Assamese jewellery brand Zangfai's owner, Sulakshana B Bhuyan has expressed concern over the influx of imitation Assamese jewellery from outside the state even after the product received the prestigious Geographical Indication (GI) tag.
"Now that Assamese jewellery has received GI tagging, there must be a strict check on jewellery coming from outside Assam. Otherwise, our local artisans will starve. The new generation hardly knows about the rich legacy of Assamese jewellery, and others are taking advantage of this gap," said Bhuyan while speaking to Priyanka Chakrabarty of Business North East (BNE).
She emphasised that the industry had been on the verge of annihilation. “After us, there will be no trust left. People won’t know where to buy authentic ornaments from. Now, the GI certificate brings a certain confidence among buyers,” said Bhuyan, who also assured that Zangfai will continue to attract genuine customers.
However, Bhuyan lamented the lack of awareness among the masses. “When thousands of women participated in the Bihu dance to create a world record, not one Assamese ornament was purchased. All that money went outside the state,” said the entrepreneur, who has made a mark in the Assamese Jewellery industry with her brand.

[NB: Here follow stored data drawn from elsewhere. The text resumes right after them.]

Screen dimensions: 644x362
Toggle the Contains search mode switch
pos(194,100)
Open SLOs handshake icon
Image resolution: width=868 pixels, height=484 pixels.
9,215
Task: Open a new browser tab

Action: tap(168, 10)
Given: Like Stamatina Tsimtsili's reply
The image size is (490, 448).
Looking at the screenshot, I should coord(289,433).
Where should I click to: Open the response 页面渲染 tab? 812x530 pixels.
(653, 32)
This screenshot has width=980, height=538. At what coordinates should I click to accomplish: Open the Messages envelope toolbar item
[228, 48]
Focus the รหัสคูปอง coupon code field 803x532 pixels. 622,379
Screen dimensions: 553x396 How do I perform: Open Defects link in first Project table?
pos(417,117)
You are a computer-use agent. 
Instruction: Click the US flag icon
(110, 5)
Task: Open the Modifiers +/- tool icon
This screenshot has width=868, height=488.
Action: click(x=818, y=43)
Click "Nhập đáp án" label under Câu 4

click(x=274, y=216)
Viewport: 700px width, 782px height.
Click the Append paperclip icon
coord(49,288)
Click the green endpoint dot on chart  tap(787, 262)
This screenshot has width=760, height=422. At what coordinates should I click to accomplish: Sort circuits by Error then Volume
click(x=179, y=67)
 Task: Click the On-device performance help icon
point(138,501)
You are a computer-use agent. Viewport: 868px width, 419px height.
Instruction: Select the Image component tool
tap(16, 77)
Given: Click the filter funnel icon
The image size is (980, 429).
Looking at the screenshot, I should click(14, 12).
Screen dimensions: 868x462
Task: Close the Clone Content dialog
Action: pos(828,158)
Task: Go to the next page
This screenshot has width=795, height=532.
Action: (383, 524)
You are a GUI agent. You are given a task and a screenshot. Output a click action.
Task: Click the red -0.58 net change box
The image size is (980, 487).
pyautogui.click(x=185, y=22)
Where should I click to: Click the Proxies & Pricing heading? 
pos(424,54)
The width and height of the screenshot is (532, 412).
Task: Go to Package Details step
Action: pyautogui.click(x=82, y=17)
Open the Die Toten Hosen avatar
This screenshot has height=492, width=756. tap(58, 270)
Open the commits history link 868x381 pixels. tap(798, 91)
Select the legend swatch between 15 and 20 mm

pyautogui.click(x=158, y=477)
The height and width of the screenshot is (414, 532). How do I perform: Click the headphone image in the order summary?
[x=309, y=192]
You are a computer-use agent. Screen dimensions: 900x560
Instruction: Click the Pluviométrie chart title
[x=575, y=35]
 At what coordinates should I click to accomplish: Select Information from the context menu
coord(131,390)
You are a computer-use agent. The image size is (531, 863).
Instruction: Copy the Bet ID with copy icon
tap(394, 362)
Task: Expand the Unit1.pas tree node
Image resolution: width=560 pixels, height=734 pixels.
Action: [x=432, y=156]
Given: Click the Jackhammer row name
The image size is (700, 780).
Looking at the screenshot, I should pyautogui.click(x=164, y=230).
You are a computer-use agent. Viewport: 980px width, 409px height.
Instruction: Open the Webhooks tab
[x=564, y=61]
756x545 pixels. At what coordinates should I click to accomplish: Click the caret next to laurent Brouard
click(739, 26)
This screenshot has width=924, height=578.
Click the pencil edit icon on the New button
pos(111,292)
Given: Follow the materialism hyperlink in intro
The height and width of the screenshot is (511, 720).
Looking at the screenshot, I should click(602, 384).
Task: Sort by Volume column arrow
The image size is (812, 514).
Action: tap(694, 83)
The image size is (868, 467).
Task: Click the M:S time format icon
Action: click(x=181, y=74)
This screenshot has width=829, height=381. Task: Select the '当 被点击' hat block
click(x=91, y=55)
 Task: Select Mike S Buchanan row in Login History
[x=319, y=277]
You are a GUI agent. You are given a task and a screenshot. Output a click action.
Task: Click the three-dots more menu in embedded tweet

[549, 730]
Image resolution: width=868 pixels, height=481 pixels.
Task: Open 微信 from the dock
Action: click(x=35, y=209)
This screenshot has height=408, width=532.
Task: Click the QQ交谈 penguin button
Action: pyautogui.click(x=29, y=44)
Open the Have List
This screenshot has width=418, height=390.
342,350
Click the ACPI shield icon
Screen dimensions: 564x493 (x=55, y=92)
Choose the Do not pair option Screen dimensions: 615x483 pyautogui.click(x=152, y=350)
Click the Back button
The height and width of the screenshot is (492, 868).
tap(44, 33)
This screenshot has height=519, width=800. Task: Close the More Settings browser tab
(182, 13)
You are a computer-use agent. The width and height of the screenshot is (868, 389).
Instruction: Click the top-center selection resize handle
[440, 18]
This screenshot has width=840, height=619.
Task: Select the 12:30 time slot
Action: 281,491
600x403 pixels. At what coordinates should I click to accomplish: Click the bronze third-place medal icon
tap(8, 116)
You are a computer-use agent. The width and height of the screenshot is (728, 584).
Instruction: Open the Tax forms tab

Recounting her journey, Bhuyan shared that in 2017, she was honoured by the women’s wing of FICCI for creating awareness about Assamese jewellery. During the award ceremony, she highlighted the urgent need to protect and promote the art form before the then Assam Chief Minister Sarbananda Sonowal. Shortly after, she received an official letter, which led to further discussions with the Industry Department of Assam.
Joya Choudhury, an expert in Assamese jewellery history, and Jaideep Baruah, Director of ASTEC, supported the initiative. However, the momentum got stalled due to the outbreak of COVID-19.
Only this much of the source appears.